Task statement ::
Beginning with the line below that contains "Screen dimensions: 1568x710" and ending with the line that contains "Screen dimensions: 750x750", retype every line exactly. Pictures are not copied.

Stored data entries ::
-- Opening Marker --

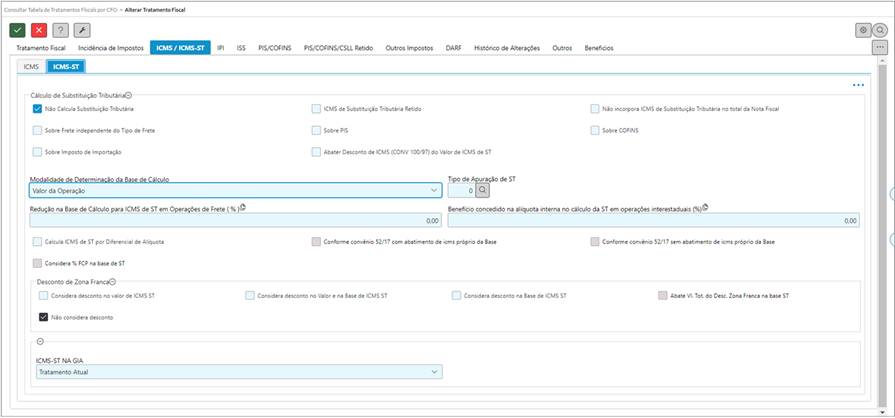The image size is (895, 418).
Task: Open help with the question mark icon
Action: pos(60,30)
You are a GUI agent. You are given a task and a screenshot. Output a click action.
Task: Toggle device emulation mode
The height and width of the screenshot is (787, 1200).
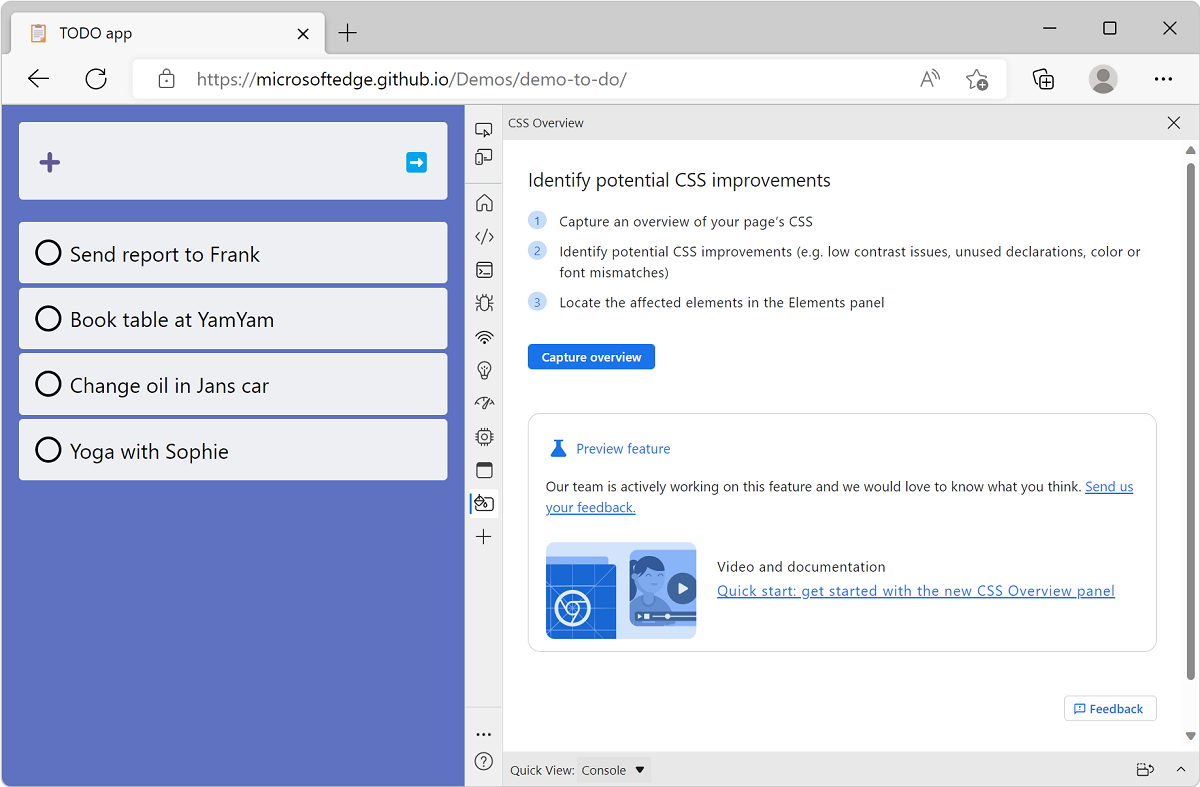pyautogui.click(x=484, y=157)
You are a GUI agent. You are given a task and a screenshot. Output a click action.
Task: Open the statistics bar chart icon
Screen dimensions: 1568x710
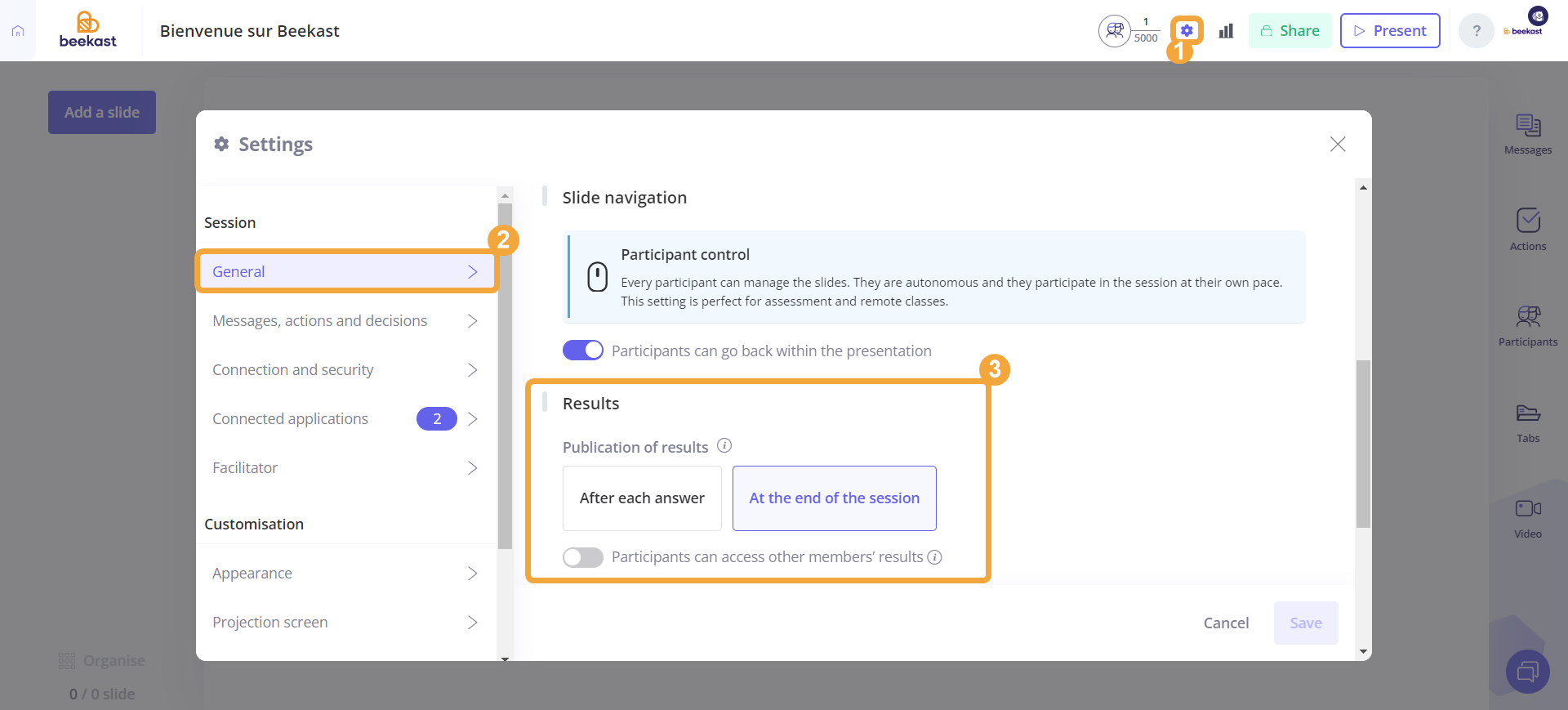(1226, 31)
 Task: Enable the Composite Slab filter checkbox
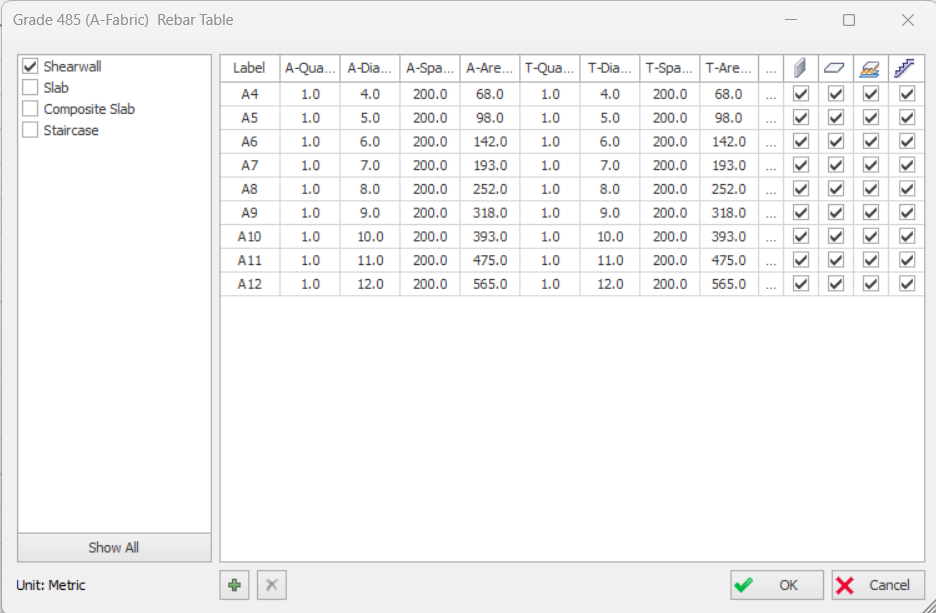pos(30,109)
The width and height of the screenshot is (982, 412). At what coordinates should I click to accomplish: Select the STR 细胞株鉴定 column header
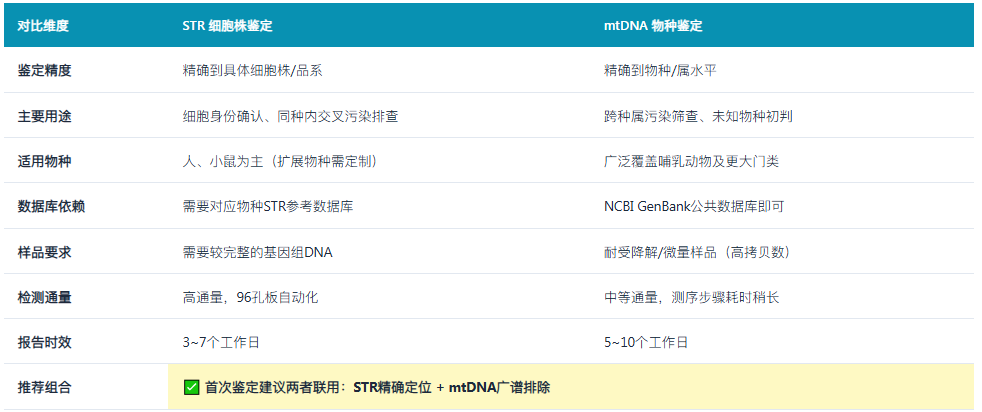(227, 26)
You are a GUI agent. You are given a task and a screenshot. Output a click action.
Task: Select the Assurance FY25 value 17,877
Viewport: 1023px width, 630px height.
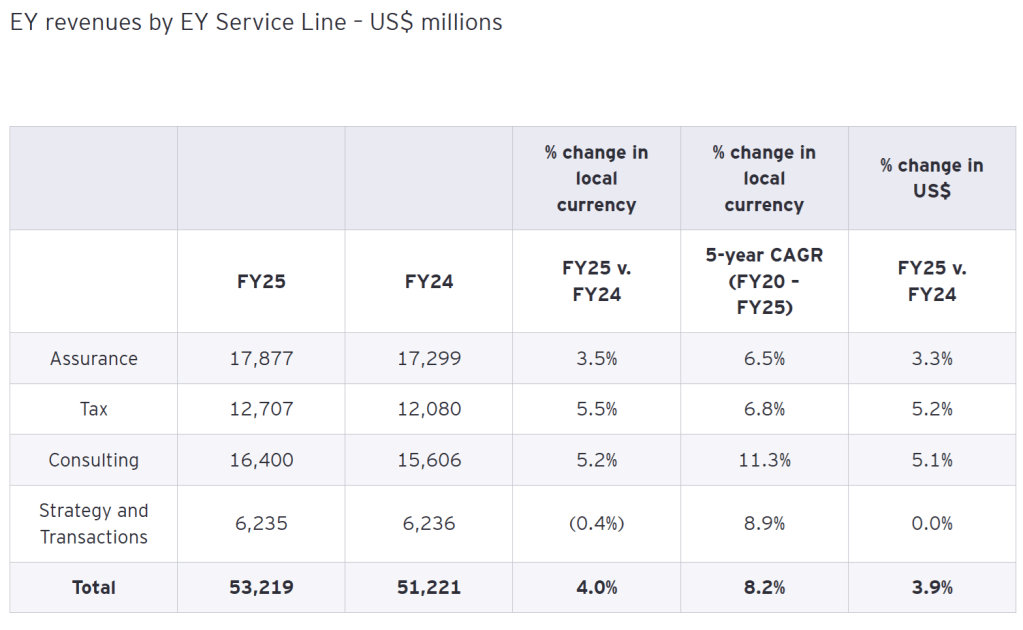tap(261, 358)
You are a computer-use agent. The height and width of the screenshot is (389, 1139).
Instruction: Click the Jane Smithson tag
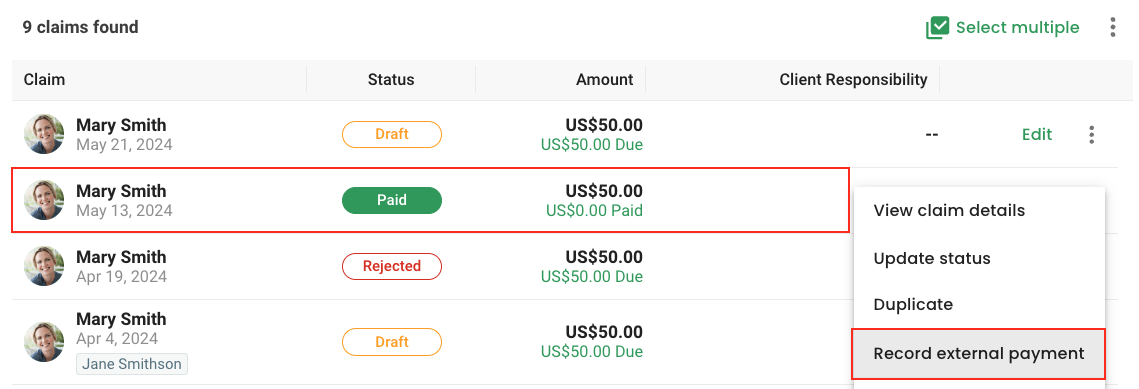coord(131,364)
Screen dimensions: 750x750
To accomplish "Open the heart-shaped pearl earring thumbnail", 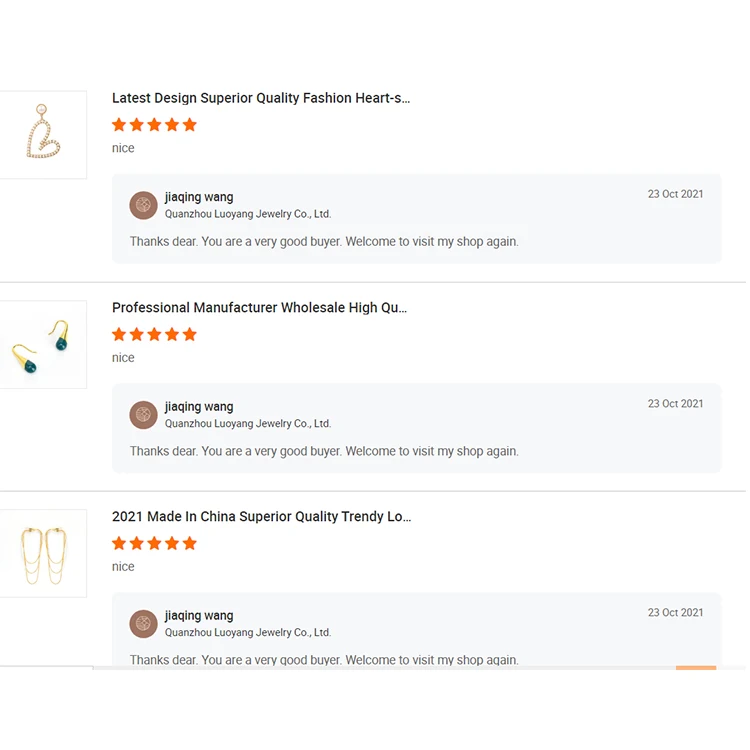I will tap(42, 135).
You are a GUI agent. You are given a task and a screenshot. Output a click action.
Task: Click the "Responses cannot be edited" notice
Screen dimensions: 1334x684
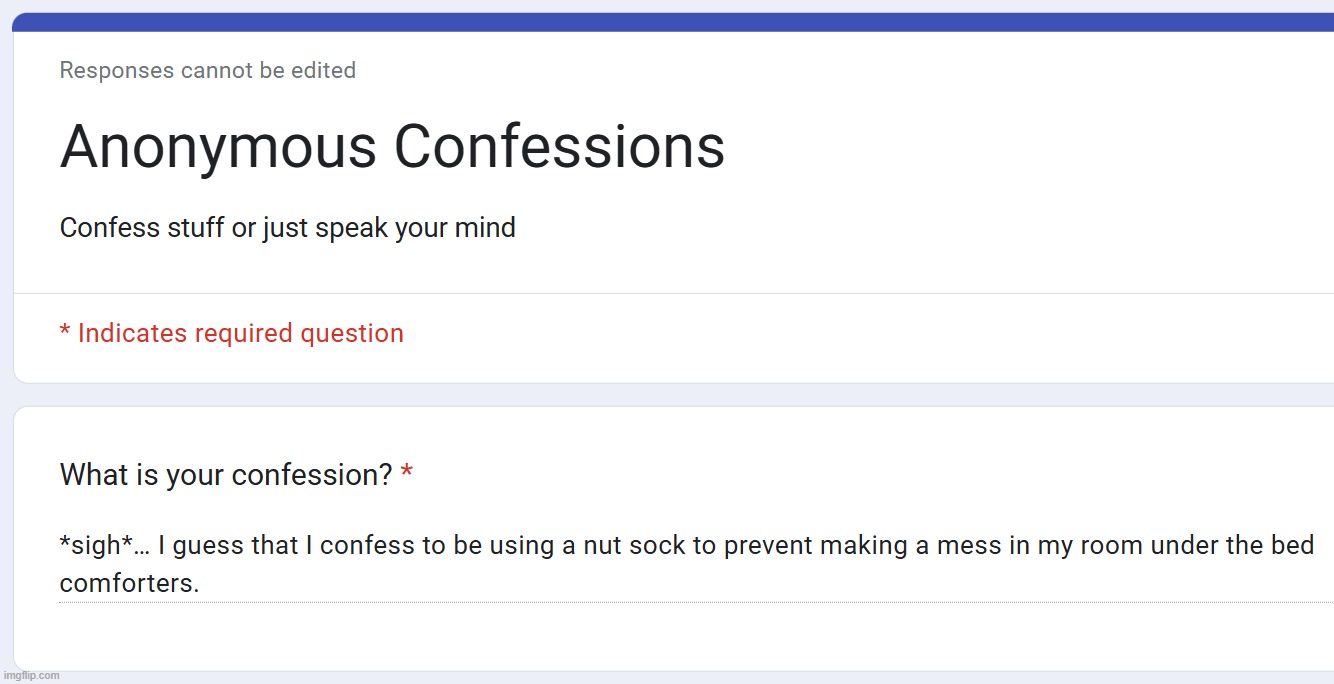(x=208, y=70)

-- Closing Marker --

Answer space ::
Screen dimensions: 1568x710
(1226, 31)
 Task: Enable the Composite Slab filter checkbox
pos(30,109)
The width and height of the screenshot is (982, 412). At what coordinates should I click to accomplish: Select the STR 细胞株鉴定 column header
(227, 26)
You are a GUI agent. You are given a task and a screenshot. Output a click action.
Task: Select the Assurance FY25 value 17,877
Viewport: 1023px width, 630px height.
tap(261, 358)
You are a computer-use agent. The height and width of the screenshot is (389, 1139).
Instruction: Click the Jane Smithson tag
coord(131,364)
Screen dimensions: 750x750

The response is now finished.